Empty nest syndrome creeps into city life

It took a very long time for Ayesha Rahman (not her real name), a widow living in Dhanmondi, to come to terms with 'empty nest syndrome'. Ayesha is like any other aged parents who live separate from their children.
Empty nest syndrome refers to the grief that many parents feel when their children move out of home. According to psychologists, this condition is more common in women.
Living separately from parents but staying in the same city is no more an unimaginable task in today's world. "Actually it is better both for the parents and their adult children if they live separately. They can avoid all types of confrontation especially in the case of the son or daughter being married," said Akhtaruzzaman who is working in a private company.
Some adult children these days prefer to live alone when they are single because of the attraction of freedom. There are elderly parents too who do not want to stay with their adult children.
"I think the relationship between us will be perfect if my son and daughter-in-law live elsewhere," said Hasina Haider, whose son got married recently. "It is a far better way to avoid squabbles," she added.
This change in attitude to traditional values leads elderly people to suffer from the empty nest syndrome.
In most of the cases elderly parents living alone in Bangladesh have their offspring staying abroad. It has increased over the years following people's inclination to settle abroad.
"Initially it was very tough for me to except it when all of them left," said Shameem Rahman, mother of two who are living in the USA and Canada since 1992. She said she and her husband had developed the habit of living away from children over the years.

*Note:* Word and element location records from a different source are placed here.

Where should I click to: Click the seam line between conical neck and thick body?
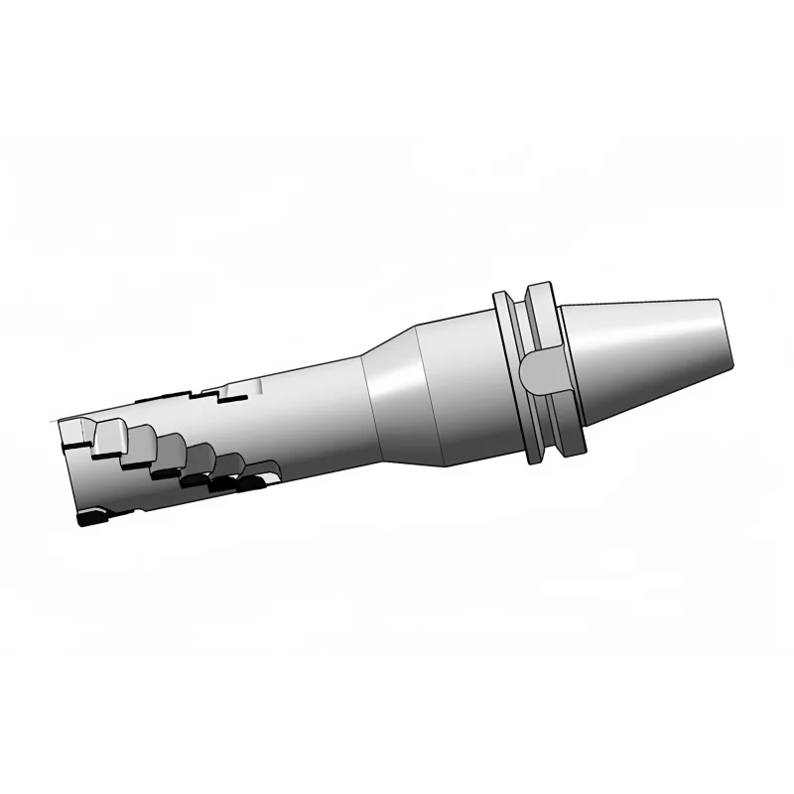click(416, 397)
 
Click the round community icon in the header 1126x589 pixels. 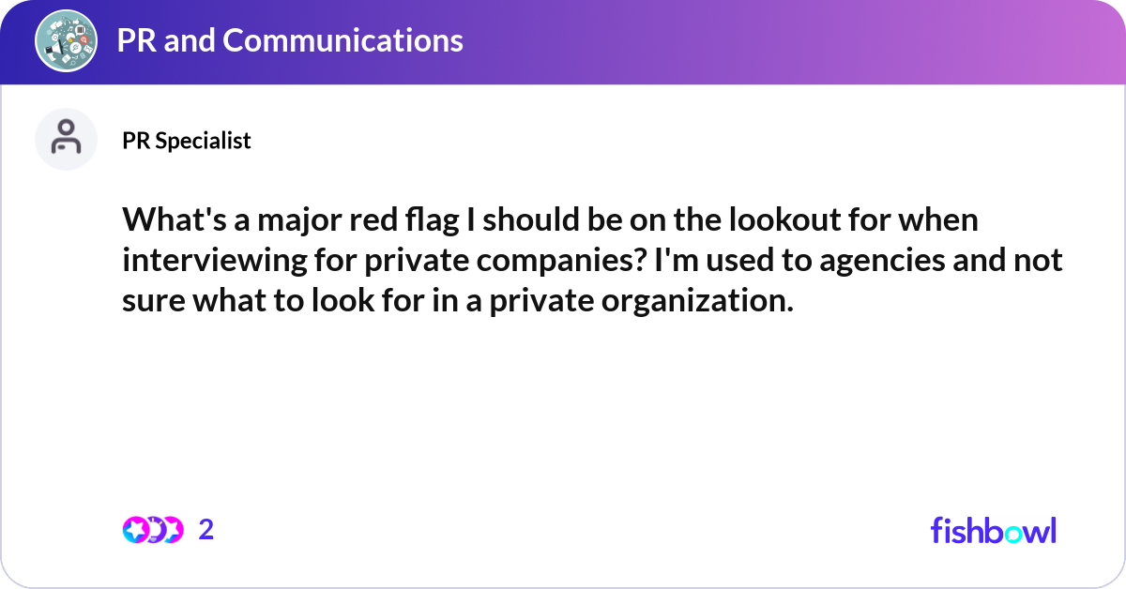(x=67, y=40)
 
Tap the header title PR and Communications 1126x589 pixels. (x=290, y=40)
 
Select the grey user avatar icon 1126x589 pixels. (x=67, y=139)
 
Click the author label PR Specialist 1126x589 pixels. (x=187, y=141)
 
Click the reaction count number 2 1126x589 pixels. (x=206, y=530)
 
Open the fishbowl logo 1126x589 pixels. (x=993, y=530)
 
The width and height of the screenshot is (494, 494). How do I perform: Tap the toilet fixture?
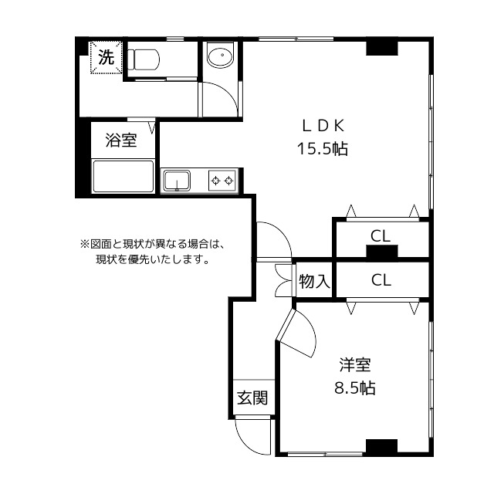[x=144, y=59]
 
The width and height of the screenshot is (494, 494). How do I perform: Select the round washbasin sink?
[x=221, y=56]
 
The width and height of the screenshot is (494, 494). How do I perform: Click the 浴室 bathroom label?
[x=120, y=140]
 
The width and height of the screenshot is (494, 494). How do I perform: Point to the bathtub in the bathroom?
[x=123, y=178]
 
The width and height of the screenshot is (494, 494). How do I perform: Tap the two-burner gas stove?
[x=223, y=181]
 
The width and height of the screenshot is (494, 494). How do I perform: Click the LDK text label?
[x=323, y=126]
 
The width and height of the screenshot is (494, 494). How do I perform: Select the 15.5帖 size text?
[x=323, y=148]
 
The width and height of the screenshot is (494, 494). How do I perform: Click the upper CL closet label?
[x=379, y=235]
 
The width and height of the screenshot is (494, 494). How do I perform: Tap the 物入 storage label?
[x=314, y=282]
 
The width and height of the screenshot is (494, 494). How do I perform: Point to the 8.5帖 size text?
[x=354, y=387]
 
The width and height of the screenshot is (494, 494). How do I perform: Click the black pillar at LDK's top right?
[x=381, y=49]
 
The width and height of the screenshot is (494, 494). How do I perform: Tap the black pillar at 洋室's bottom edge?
[x=381, y=447]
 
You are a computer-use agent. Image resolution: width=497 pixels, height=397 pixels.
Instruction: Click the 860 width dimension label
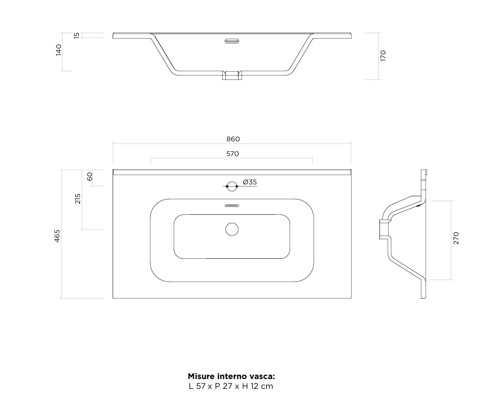click(x=233, y=139)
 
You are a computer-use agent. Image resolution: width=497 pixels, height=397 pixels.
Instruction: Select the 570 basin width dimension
click(x=232, y=154)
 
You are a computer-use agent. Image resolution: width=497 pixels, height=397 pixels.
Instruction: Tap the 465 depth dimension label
click(x=57, y=236)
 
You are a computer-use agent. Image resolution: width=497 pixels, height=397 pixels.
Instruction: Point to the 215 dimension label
click(x=78, y=199)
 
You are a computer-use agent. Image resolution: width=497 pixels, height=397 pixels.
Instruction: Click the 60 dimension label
click(x=90, y=176)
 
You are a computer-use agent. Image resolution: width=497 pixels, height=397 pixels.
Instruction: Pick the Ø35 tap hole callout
click(x=250, y=182)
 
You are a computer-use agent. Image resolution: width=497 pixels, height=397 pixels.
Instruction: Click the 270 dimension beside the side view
click(x=456, y=238)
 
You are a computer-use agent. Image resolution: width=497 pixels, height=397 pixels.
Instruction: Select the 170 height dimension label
click(x=383, y=55)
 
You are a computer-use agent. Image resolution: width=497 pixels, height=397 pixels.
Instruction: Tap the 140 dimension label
click(x=59, y=51)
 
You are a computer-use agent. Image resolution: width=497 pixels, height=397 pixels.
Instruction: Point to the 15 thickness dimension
click(x=77, y=36)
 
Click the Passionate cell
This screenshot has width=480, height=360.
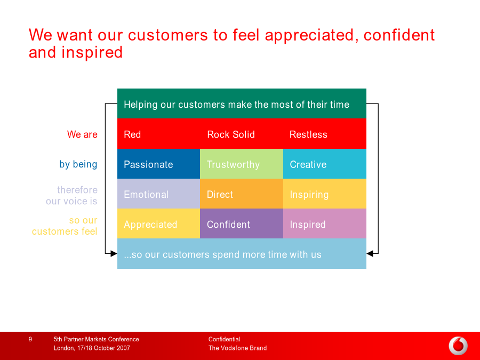[158, 164]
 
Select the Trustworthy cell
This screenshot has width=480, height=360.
[242, 164]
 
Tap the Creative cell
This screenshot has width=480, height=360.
[325, 164]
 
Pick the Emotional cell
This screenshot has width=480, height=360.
[158, 194]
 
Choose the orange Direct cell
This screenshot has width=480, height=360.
[242, 194]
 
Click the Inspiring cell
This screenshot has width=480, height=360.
[325, 194]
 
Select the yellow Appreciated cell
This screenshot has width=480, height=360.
[158, 223]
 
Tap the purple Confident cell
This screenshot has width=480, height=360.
[242, 223]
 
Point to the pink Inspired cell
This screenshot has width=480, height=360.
[325, 223]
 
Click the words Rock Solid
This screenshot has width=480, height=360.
[231, 134]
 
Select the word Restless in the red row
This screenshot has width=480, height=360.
[308, 134]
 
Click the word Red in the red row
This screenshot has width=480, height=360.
[132, 134]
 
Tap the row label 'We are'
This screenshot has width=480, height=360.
[82, 134]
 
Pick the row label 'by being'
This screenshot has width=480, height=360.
[78, 164]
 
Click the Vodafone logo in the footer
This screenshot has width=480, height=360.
[458, 346]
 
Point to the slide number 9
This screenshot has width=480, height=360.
[30, 339]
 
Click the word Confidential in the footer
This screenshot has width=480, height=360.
[224, 339]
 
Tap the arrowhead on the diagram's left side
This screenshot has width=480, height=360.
[114, 253]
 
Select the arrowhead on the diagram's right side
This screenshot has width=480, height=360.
[370, 253]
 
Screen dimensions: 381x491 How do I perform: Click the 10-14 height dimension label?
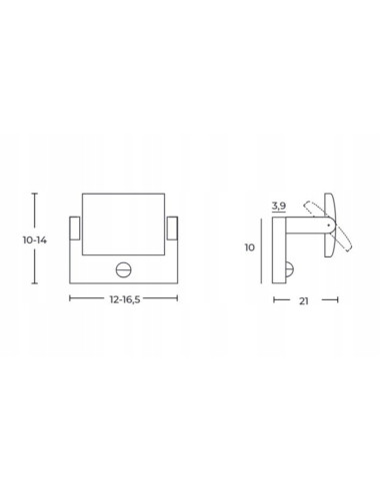coord(35,240)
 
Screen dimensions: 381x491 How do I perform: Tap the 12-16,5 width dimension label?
coord(125,299)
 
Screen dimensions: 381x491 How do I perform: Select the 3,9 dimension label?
coord(279,206)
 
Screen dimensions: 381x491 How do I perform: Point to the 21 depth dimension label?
coord(303,301)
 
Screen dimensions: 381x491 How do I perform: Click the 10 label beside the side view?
coord(250,247)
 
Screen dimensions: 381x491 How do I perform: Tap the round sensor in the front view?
coord(123,269)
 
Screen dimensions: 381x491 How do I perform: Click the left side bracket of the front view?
coord(75,229)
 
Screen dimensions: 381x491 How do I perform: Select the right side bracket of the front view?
coord(172,228)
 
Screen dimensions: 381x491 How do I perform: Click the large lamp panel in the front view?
coord(123,225)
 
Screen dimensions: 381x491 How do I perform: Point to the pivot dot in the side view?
coord(329,226)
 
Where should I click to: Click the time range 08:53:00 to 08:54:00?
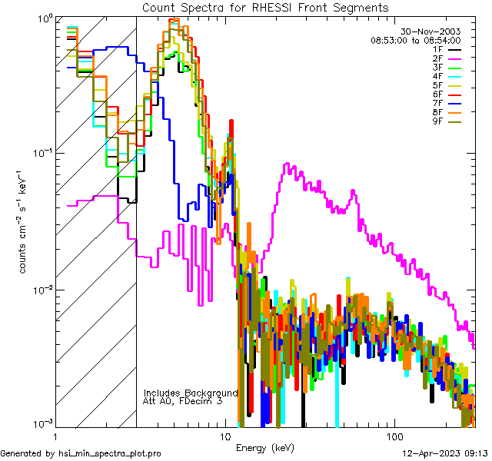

"However, I still feel bad whenever I see the empty chairs at the dining table," she sighed. "We miss our grandchildren also," she added.
"Well, you cannot but miss your own blood," said Aminul Islam, who has all three of his children living abroad. "But there is no other way to avoid it. They are bound to leave as it is natural and you cannot blame them," he said.
Most of the parents, especially mothers said they had a innate preparedness to bear staying away from daughters no matter how heart-breaking it can be as it is the tradition for daughters in our society to leave the parental abode after marriage. However, it takes more time to adjust in the case of sons living separately.
Insecurity haunts some of these elderly parents. Especially those who are quite old and have become more emotionally vulnerable.
"I am on the verge of leaving this world. Who will take me to doctor if I fall sick?" said Aziz Anwar who lives without his children in Gulshan.
In western countries parents plan in advance for the day when their nest will be empty. Often they opt to go to psychologists for counselling beforehand to cope with the stress and distress. However, it is not that common in Bangladesh as yet.
"We receive some people who comes to us as patients suffering depression and then we find the reason behind it the empty nest syndrome," said A. H. Mohammed Firoze, Director, National Mental Health Institute. "Only one in a hundred patients comes to us seeking help for coping with the syndrome," he added.
Firoze said mental stress that originates from such circumstances might cause psychosomatic problems like headache, high blood pressure, body-ache, or palpitation.